In 1968 the Apollo 8 space craft circled our earth, sending back breath-taking pictures of our sphere, revolving in the midst of space. The International Flat Earth Society denounced the space mission as “a fraud, a fake, a piece of trickery or deceit.” In 10 years time, membership in the Flat Earth Society grew from 20 members to more than 450. Members quoted both from Shakespeare and the Scriptures to “prove” that the pictures of the roundness of the earth were a hoax, falsified by the television networks. More than 3,000 letters a year come from people who say they always knew the earth was flat and they are so glad that someone else out there agrees with them.
Yes, we chuckle about something so bizarre, but blindness is with us, all of us, some of the time. Jesus says, “I came into this world for judgment, so that those who do not see may see, and those who see may become blind.” So what is the nature of our potential blindness? What are we Not seeing?
Every time we come together, as we are here this morning, we are invited to a possible Healing Service. We each see this world through a mirror, dimly, as the Apostle Paul would say it, struggling to see the ways of God in our midst. When we come here for worship, we pray that Jesus Christ would offer us the gift to see more clearly, to discern more clearly, to understand more fully and to believe more deeply this God we seek to follow.
Now we may think we see pretty well already, thank you. We may think we have things well in hand and that God would be advised to lavish that healing gift on someone who really needs it, not me.
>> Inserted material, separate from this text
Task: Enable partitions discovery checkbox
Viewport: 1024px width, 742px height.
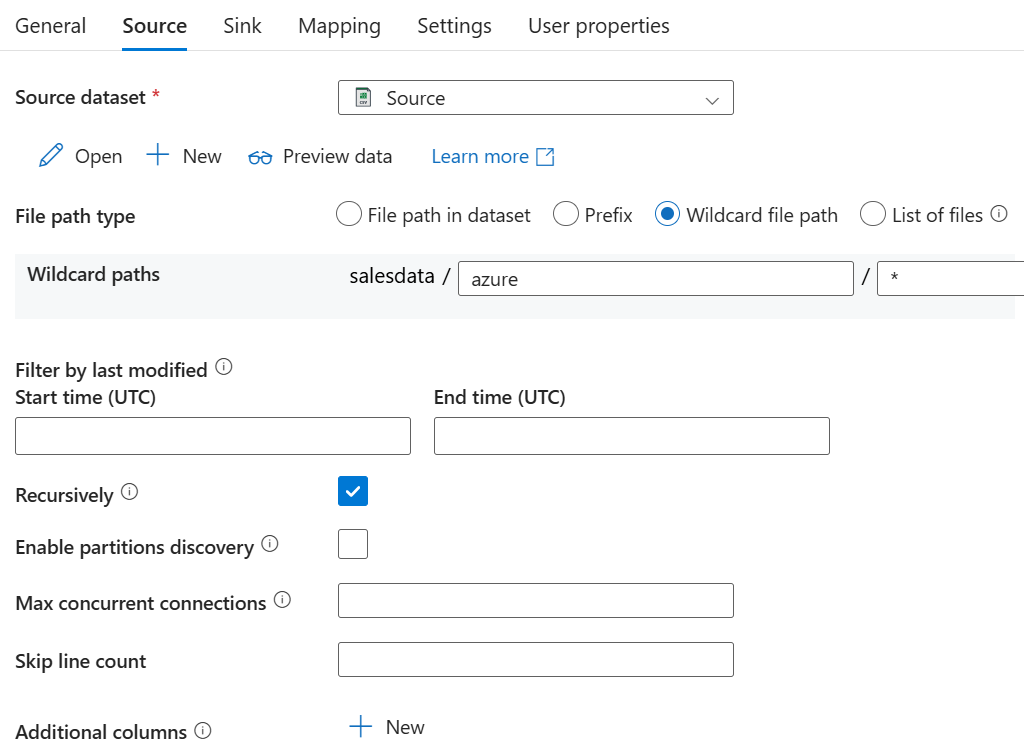Action: pyautogui.click(x=353, y=544)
But if we dismiss our need to be healed with an insight we do not now have, the Healer may go away, for a season, and we would be left in our blindness, not even aware of our blindness.
I readily admit that I only dimly see God’s mighty acts in this world of ours. I only catch glimpses, fleeting glimpses of God at work, in my life, or in yours. Most often, I only recognize God’s hand after the fact, looking back on an event that was clouded at the time but is filled with meaning in retrospect.
I believe one of the supreme values of being a part of a faith community, a church, like this congregation, is our communal gift to each other to overcome our blindness, our blind-spots, our dimness of vision and our shallowness of faith and belief. You need to tell me about the saving acts of God in your life, how God has touched you and healed you and restored you and forgiven you. And then I need to tell you about what I know of God’s providence and grace in my life. I need you to share with me how a partly-sighted person like you has been loved into wholeness by a gracious God, and that what you now see had been hidden from you before.
Seeing may be Believing, but more importantly, Believing is Seeing. We need to receive God’s grace to understanding God’s love. We need to ask for the ability to see, to see more clearly, for that is the avenue to wholeness.
This is the Sabbath, the day when Jesus did his best work. Believing Is Seeing, and why shouldn’t we expect God in Christ to want to give us the gift of sight?